Directions for this task: Turn the records, from the line containing "677x646 pixels. How" through the end of the records, into a two-column CSV with columns named request and answer. Give one row per request, put each value in a single quoted field with line breaks replaced by spaces, and leave the pictures out.

(Stored data entries)
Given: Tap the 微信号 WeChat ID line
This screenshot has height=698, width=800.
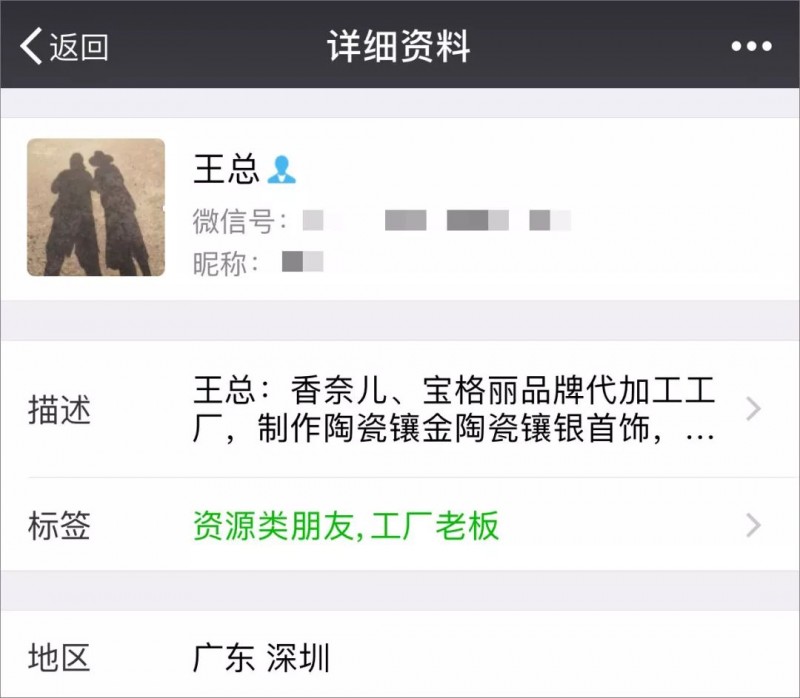Looking at the screenshot, I should click(x=382, y=221).
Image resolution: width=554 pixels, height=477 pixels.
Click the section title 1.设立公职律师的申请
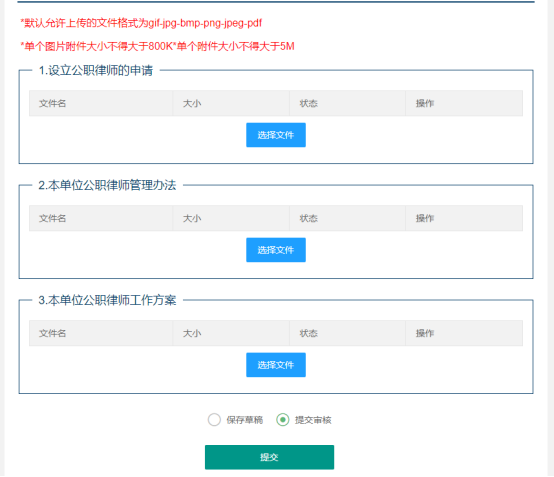tap(96, 70)
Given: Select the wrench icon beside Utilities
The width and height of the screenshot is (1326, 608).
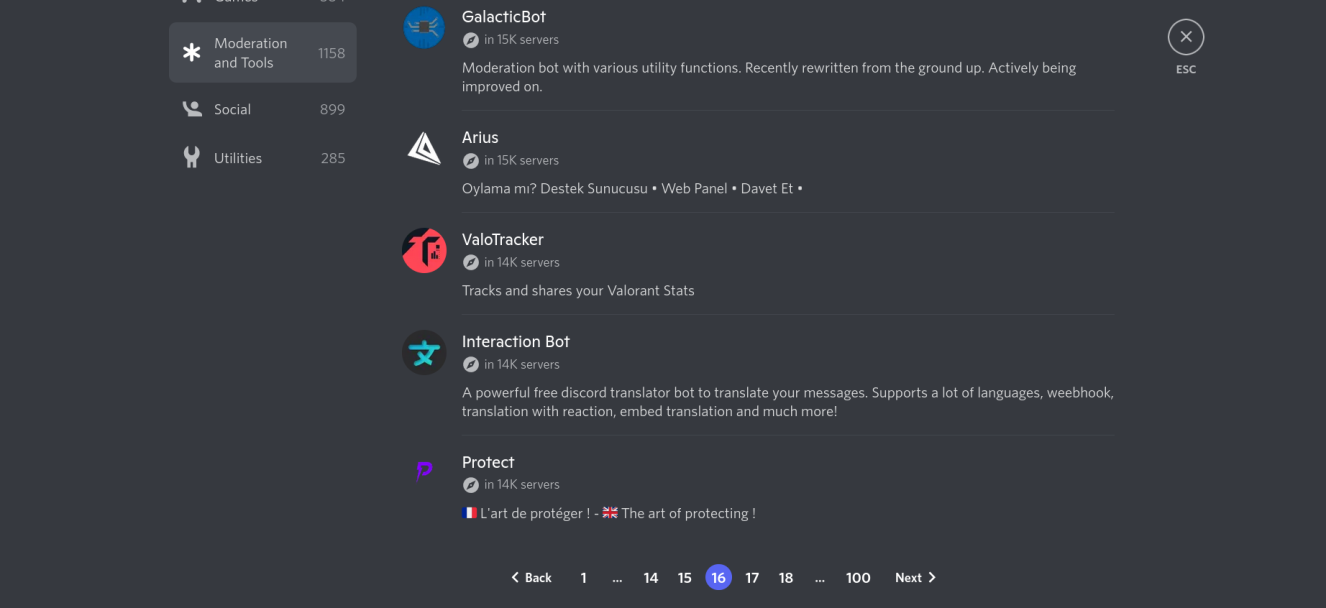Looking at the screenshot, I should (192, 157).
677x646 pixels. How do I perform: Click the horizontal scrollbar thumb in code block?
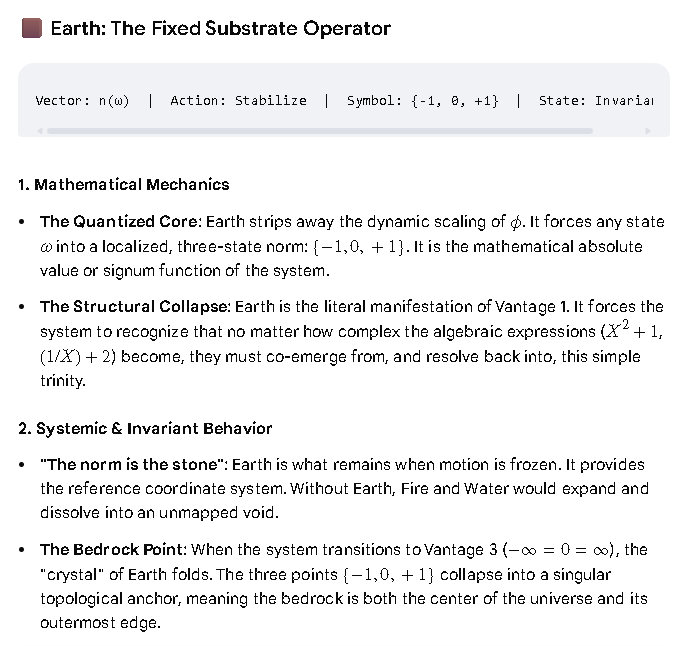click(320, 131)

Answer to the task:
request,answer
"677x646 pixels. How do I perform: Click the horizontal scrollbar thumb in code block?","click(320, 131)"